大津市の交通死亡事故に関して被害者の園児が通う保育園の会見を見て、マスコミの対応に嫌な気分を覚え、一昨日この日記に書いたところです。


私は普段はCS放送でゴルフ関連番組やマージャン関連番組程度しか見ませんが、昨日から今日にかけては地上波のニュースや情報番組を時々見ていました。


それに併せて、ネットで関連の記事や意見も読んでみました。


今回は、被害者側であろうと思われる保育園側に対し、まるで加害者側かと勘違いしているかような無意味な質問を浴びせている「無能」な記者たちへの批判が集中したことが発端です。


園児が被害にあった悲惨な交通事故に関しては、ここでは取り上げません。それは別な問題であり、一緒に論じると論点がぼやけてしまうからです。


記者会見を見た多くの国民(ネット民という一部の者というのがマスコミの捉え方のようですが)が感じたことは、この会見だけに止まらない、マスコミの「正義感を振りかざした卑しさ」にあるのだと思います。


自分が所属する媒体の売り上げを考えた行動なのに、さも「国民のため、国民の知る権利のため」代弁しているかような態度に、ほとんどの視聴者が違和感を覚えたわけです。


日本国憲法 21条の保障する表現の自由の中に「報道の自由」があることには、私も異論はありません。
しかし、だからといって報道(今回の件が「報道」と呼べるか疑問ですが)に携わる記者たちに何をやっても許されるという「免罪符」を国民が与えていることはないはずです。


思えば、テレビのワイドショーでタレントがレポーターになり、取材と称するそれ自体をショー化した頃から、報道に携わる記者たちの劣化も始まったのかもしれません。
タレントと同じような手法を使うことが、当たり前と勘違いしているようです。


この辺りは、本来は記者が所属している会社が、しっかり教育するべき問題だと思いますが、視聴率や発行部数という利益優先主義に走った結果、タレントを使ったワイドショーのような面白い「絵」を記者に求める傾向にあるのではと危惧しています。
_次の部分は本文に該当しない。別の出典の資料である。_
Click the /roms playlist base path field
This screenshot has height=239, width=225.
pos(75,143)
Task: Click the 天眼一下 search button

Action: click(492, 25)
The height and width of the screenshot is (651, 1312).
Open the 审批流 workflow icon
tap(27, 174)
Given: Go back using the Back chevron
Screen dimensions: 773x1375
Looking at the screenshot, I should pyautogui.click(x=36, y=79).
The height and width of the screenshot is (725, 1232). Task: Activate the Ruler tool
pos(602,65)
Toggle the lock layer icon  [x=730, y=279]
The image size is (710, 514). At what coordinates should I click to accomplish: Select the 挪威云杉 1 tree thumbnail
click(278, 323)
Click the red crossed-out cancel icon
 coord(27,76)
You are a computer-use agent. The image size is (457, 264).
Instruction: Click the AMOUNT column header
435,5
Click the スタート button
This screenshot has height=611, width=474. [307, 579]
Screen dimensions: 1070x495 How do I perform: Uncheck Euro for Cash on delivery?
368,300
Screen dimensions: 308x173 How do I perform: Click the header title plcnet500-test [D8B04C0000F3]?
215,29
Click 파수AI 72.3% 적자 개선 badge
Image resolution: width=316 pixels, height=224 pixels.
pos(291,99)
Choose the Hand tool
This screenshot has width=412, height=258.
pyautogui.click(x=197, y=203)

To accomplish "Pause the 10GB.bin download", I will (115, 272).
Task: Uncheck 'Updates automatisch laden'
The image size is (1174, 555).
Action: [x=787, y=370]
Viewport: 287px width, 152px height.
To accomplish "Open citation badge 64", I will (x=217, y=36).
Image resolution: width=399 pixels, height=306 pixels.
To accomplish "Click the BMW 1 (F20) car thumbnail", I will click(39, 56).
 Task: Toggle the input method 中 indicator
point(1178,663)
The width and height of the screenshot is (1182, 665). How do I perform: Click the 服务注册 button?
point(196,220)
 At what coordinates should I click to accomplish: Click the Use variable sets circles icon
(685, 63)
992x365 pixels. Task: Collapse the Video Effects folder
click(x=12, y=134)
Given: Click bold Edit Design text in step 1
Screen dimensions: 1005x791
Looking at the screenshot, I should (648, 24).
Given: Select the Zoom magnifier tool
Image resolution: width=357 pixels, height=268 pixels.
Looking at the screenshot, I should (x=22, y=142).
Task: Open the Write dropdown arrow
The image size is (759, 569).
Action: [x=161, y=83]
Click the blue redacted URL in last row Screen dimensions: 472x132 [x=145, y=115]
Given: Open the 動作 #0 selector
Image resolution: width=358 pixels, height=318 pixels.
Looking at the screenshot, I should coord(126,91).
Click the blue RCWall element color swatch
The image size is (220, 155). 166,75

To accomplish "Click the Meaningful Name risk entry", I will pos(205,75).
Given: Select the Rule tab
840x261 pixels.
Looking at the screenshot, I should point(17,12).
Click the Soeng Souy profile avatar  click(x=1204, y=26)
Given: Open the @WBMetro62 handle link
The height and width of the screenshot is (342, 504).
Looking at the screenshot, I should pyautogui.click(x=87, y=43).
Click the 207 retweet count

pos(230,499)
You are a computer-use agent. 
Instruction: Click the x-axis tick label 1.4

今回、これだけの批判が出てきたことを、マスコミ側は真摯に反省するべきだと思いますが、少なくとも私が見た報道関連番組やマスコミ側のネット記事には、そうした「反省」の論点は皆無です。


ネットに挙げられている質問をした記者の所属である媒体上には、現在までには何も検証をしたものはないようですが、それ以外の媒体でも「反感を買った質問をしたのは他社の記者だから、自分のところでは何も言えない。」というスタンスであるのであれば、それは虐めを傍観している者と同じだと気づかないことが問題なのです。


「報道の自由」を声高に主張するのであるなら、こうした他社の行動を非難する記事を書いても良いはずで、それができないのは、そこに「同業者」とか「いつか我が身」という意識が垣間見え、ますます「卑しさ」を感じてしまうのは私だけでしょうか?


少なくとも「他山の石」として、「今回のことを受けて我が社は検証を行い、取材における倫理規定を今一度見直します。」などと宣言する社があれば、国民から不要だと思われてしまったマスコミの存在意義を少しは認めてもらえるのではと感じています。


マスコミ業界は、世の中の変遷に付いてこれていない実態が垣間見え、時代のニーズに沿わない産業は長続きしないことになるはずで、すでにその入り口の中に入ってしまっている危機感を持つべきです。


ネットのコメント欄は多くの意見が上がっているのに、テレビなどでは一切触れない点にも怖さを感じます。
こうした偏向した出来事が最近は多く、ネットでの話題がテレビ上では無視される傾向は、いろんな利害関係者に忖度するマスコミの弱点を如実に表しています。


国民がSNSだけの情報に頼り、マスコミによる地道な取材に基づく報道にもかかわらず、信頼できなくなって真実を知ろうとする意識がなくなってしまえば、本当の意味での民主主義の危機になります。
「マスゴミ」は不要ですが、「マスコミ」は本当は必要な存在なのです。だからこそ、報道に携わる現場の記者たちの倫理観は重要で、それなくしては国民の支持は得られないのだと思います。